Sure enough, crude oil prices dropped to fresh six-week lows on the news that China was moving to tap reserves. Brent and WTI broke below critical supports at $80/bbl although the bearish momentum eased later in the session. Both crude markets bounced off the day’s lows to finish in the black.

What made this recovery all the more impressive is that it came against a backdrop of darkening Covid-19 clouds. Murmurs of “here we go again” are resounding across Europe as coronavirus cases surge. The continent is facing the return of full lockdowns as a fourth wave of the pandemic brings with it sweeping restrictions. Germany left the door open to lockdown measures after posting record infection rates yesterday. Meanwhile, in neighbouring Austria, the states of Salzburg and Upper Austria will enter a month-long full lockdown next week. The rising tally of new infections in Europe has the makings of a year-end demand shock and must therefore be carefully monitored.

Ready. Set.

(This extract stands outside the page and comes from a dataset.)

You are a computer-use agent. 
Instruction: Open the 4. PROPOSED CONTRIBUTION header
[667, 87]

Drill.

It is starting to dawn on market players that the oil balance is shifting. A wave of fresh supply is on the horizon, and nowhere more so than in the US. Oil production in the US is ramping up in tandem with stronger oil prices. The EIA’s latest DPR report showed US shale production is forecast to rise by 85,000 bpd in December to 8.316 mbpd. Every one of the seven major shale regions is forecast to expand next month. But as is the norm, the bulk of the increase will come from the Permian, where output is expected to rise 67,000 bpd to reach a record 4.953 mbpd in December.

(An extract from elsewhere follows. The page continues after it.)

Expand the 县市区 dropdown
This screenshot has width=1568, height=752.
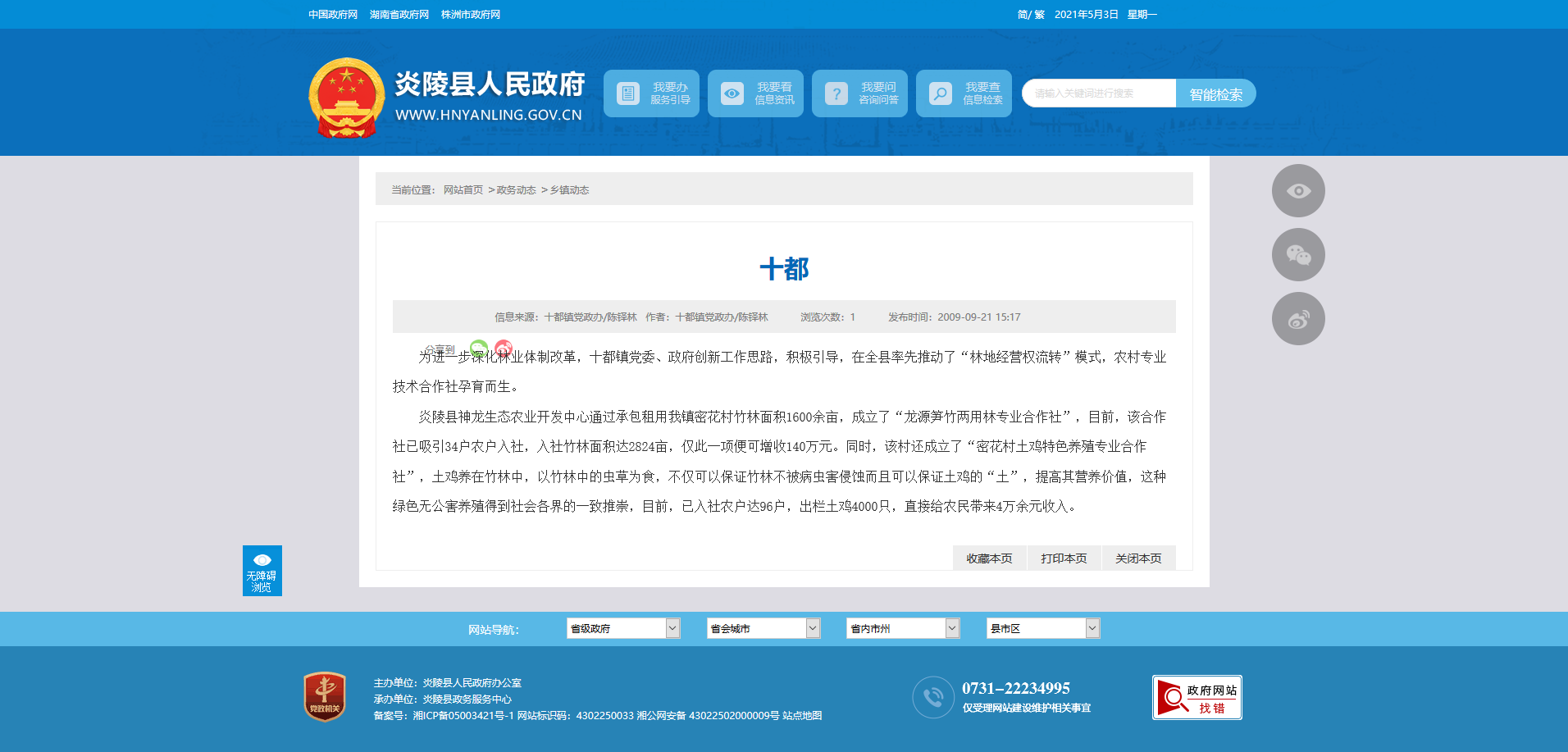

Spearheading these gains is the drawdown in drilled-but-uncompleted (DUC) wells. Strong oil prices have compelled producers to work through their backlog of DUCs. According to the EIA, the inventory of drilled-but-uncompleted wells has shrunk to just 5,104 from a peak of almost 8,900 in June 2020. The total DUC inventory for all major basins has now reached its lowest level since December 2014. This decline in DUC inventory levels has gone a long way to offsetting legacy declines from existing wells. However, with DUC inventories at these levels, US shale producers will need to ramp up drilling operations over the coming months or face a decline in output.

Currently, drilling rates are steadily rising. The US oil rig count rose to 454 in the week to November 12, according to Baker Hughes. This is the highest since April 2020 and almost double that of a year ago. However, it is still down from 683 immediately before the arrival of the first wave of the pandemic in March 2020. This suggests some producers are still showing restraint. Yet current prices provide a strong incentive to boost activity even as operators stick to capital discipline pledges. Consequently, US oil drilling is likely to accelerate in 2022.

This, in turn, sets the stage for a material increase in US supply next year. And sure enough, the EIA forecasts US crude flows will average 770,000 bpd more than this year. The upshot is that the US is expected to provide the largest increase in supply of any individual country in 2022. Yet it won’t be plain sailing. Workers are in short supply. According to the Dallas Fed’s latest survey, 75% of oil and gas service firms were looking to staff up, of which 68% had difficulty hiring workers with lack of qualified workers and wages being oft-cited reasons. Furthermore, production costs are starting to rise as companies contend with more expensive deliveries of equipment and materials.

Even so, this doesn’t take away from the improving outlook for the US shale patch. The US crude engine is shifting up a gear following a prolonged lull in production growth. The anticipated ramp-up in US crude output will have an impact on OPEC’s thinking in the coming months. In other words, US shale is set to return as a thorn in the oil cartel’s side.